Node:Programmer i18n, Next:, Previous:Explaining gettext, Up:Internationalization



Internationalizing awk Programs

gawk provides the following variables and functions for internationalization:

TEXTDOMAIN
This variable indicates the application's text domain. For compatibility with GNU gettext, the default value is "messages".
_"your message here"
String constants marked with a leading underscore are candidates for translation at runtime. String constants without a leading underscore are not translated.
dcgettext(string [, domain [, category]])
This built-in function returns the translation of string in text domain domain for locale category category. The default value for domain is the current value of TEXTDOMAIN. The default value for category is "LC_MESSAGES".

If you supply a value for category, it must be a string equal to one of the known locale categories described in the previous section. You must also supply a text domain. Use TEXTDOMAIN if you want to use the current domain.

Caution: The order of arguments to the awk version of the dcgettext function is purposely different from the order for the C version. The awk version's order was chosen to be simple and to allow for reasonable awk-style default arguments.

dcngettext(string1, string2, number [, domain [, category]])
This built-in function returns the plural form used for number of the translation of string1 and string2 in text domain domain for locale category category. string1 is the English singular variant of a message, and string2 the English plural variant of the same message. The default value for domain is the current value of TEXTDOMAIN. The default value for category is "LC_MESSAGES".

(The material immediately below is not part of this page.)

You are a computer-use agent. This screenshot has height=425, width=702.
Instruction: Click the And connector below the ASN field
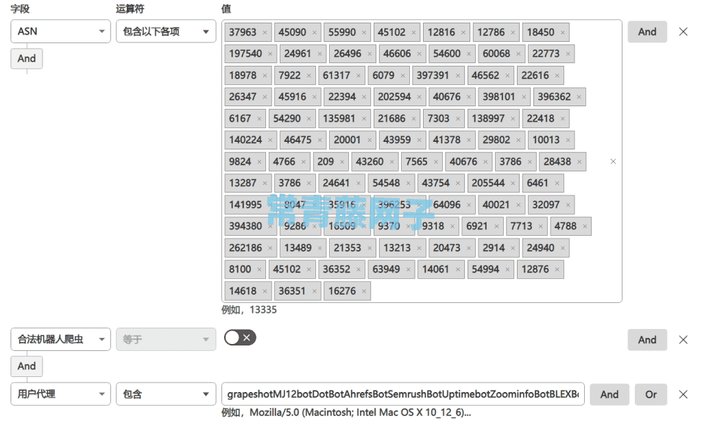[x=26, y=58]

The same remarks as for the dcgettext function apply.

bindtextdomain(directory [, domain])
This built-in function allows you to specify the directory in which gettext looks for .mo files, in case they will not or cannot be placed in the standard locations (e.g., during testing). It returns the directory in which domain is "bound."

The default domain is the value of TEXTDOMAIN. If directory is the null string (""), then bindtextdomain returns the current binding for the given domain.

To use these facilities in your awk program, follow the steps outlined in the previous section, like so:

  1. Set the variable TEXTDOMAIN to the text domain of your program. This is best done in a BEGIN rule (see The BEGIN and END Special Patterns), or it can also be done via the -v command-line option (see Command-Line Options):
    BEGIN {
        TEXTDOMAIN = "guide"
        ...
    }
    
  2. Mark all translatable strings with a leading underscore (_) character. It must be adjacent to the opening quote of the string. For example:
    print _"hello, world"
    x = _"you goofed"
    printf(_"Number of users is %d\n", nusers)
    
  3. If you are creating strings dynamically, you can still translate them, using the dcgettext built-in function:
    message = nusers " users logged in"
    message = dcgettext(message, "adminprog")
    print message
    

    Here, the call to dcgettext supplies a different text domain ("adminprog") in which to find the message, but it uses the default "LC_MESSAGES" category.

  4. During development, you might want to put the .mo file in a private directory for testing. This is done with the bindtextdomain built-in function:
    BEGIN {
       TEXTDOMAIN = "guide"   # our text domain
       if (Testing) {
           # where to find our files
           bindtextdomain("testdir")
           # joe is in charge of adminprog
           bindtextdomain("../joe/testdir", "adminprog")
       }
       ...
    }
    

See A Simple Internationalization Example, for an example program showing the steps to create and use translations from awk.